[Cosa fare]:
(a) Elenca tutti i film citati nel brano su Will Smith.
(b) Secondo il brano su Will Smith, quanto incassò Men in Black?
(c) Prosegui il brano su Will Smith a partire dall'ultima frase riportata.
====== Testo proposto
Dopo l’incredibile successo d’Independence Day nel 1996, preceduto dall’antipasto di Bad Boys, la carriera cinematografica di Will Smith era in piena esplosione dopo aver già conquistato il piccolo schermo con la leggendaria sitcom Willy, il principe di BelAir (The Fresh Prince of Bel-Air).

Ma negli anni ’90, il kolossal sci-fi di Roland Emmerich non fu l’unico lungometraggio di carattere fantascientifico sbanca botteghino a cui Will Smith prese parte: l’anno successivo, insieme a Tommy Lee Jones, figurava anche nel cast di Men in black, film di Barry Sonnenfeld prodotto dalla Sony e dalla Amblin di Steven Spielberg che incassò quasi 600 milioni di dollari a fronte di un budget di circa 90 (i dati non sono, chiaramente, aggiornati all’inflazione).

Eppure, come noto, inizialmente Will Smith non voleva partecipare a Men in black perché non pensava che recitare consecutivamente in due pellicole sci-fi non avrebbe giovato alla sua carriera. Ma, fortunatamente, a curare i suoi interessi c’era il suo ex lungimirante manager e storico socio in affari James Lassiter. Ospite di Kevin Hart allo show proposto da Peacock Hart to Hart, la star spiega che Lassiter è stato il vero e proprio “arbitro del buongusto” nella scelta dei film che avrebbe poi fatto:

Nel mio periodo d’oro, dei 10 film che ho realizzato al culmine della mia carriera era JL a sceglierli. Aveva semplicemente un occhio incredibile per queste cose: io, ad esempio, non volevo fare La ricerca della felicità. Non volevo fare Ali. Ed è stato JL a scegliere Men in Black. In un certo senso, avevo capito Men in Black, ma non volevo farlo. Non volevo fare due sci-fi uno di seguito all’altro.
============
====== Estratto dei dati
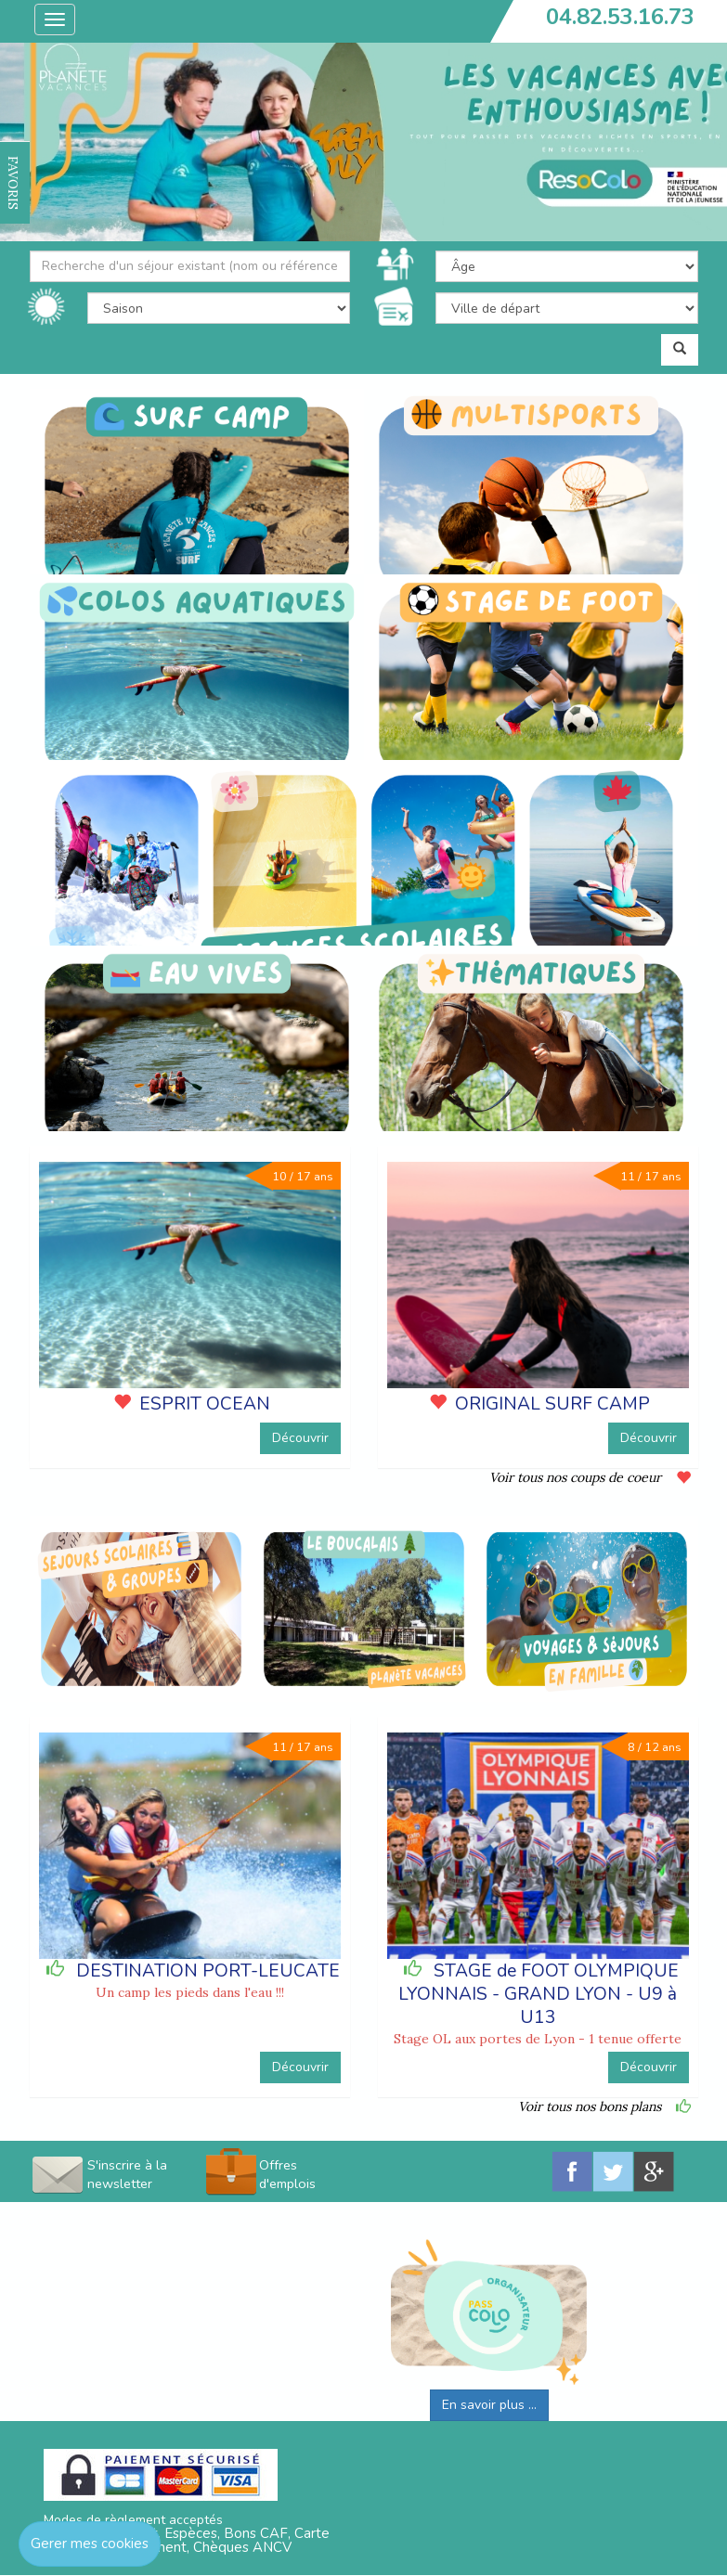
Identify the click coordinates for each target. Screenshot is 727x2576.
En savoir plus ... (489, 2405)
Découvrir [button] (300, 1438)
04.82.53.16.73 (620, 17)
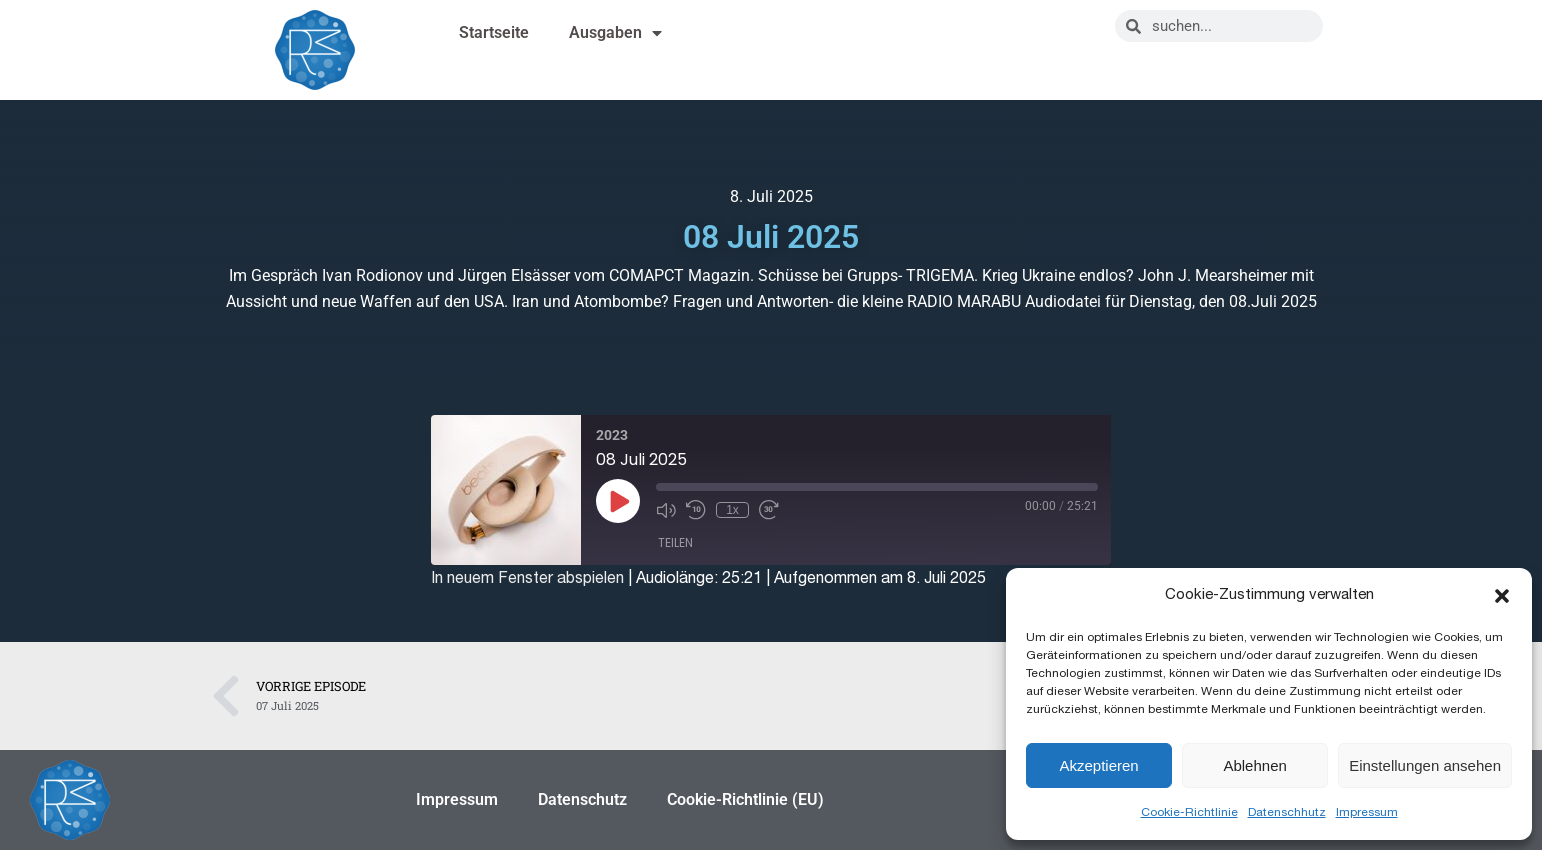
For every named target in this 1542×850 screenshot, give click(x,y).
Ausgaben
============
====== Estratto dei dati
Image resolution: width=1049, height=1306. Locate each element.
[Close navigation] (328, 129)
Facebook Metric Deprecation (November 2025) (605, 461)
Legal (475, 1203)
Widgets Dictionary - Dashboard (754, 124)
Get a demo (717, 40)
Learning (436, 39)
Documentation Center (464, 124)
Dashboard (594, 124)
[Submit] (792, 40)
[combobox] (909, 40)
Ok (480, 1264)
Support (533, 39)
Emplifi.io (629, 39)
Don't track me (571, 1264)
============
====== Estratto dei dati
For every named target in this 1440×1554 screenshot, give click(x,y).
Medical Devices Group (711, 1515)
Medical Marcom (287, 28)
============
[Soluzioni]:
(a) Independence Day, Bad Boys, Men in Black, La ricerca della felicità, Ali

(b) Quasi 600 milioni di dollari.

(c)
Chiaramente, spiega Will Smith, fu estremamente fondamentale l’opera di convincimento fatta da Steven Spielberg, produttore della pellicola:

Steven Spielberg ha mandato un elicottero a prendermi. Ero a New York. Voleva parlarmi. L’elicottero è atterrato a casa sua. Ero suo già al ciao. Ed è stata la prima volta che ho bevuto limonata con acqua gassata. Non puoi dire di no a una cosa del genere.

Poi racconta con ironia:

Lui ha detto una cosa molto fredda. Mi ha domandato: “Dimmi, spiegami: perché non vuoi fare il mio film”. Lui era il produttore. E ha messo i puntini di sospensione alla fine della frase, i puntini, puntini, puntini. Se avesse continuato, avrebbe detto: “Sai caro il mio mattacchione, io ho fatto Lo squalo, lo sai? Ho fatto E.T”.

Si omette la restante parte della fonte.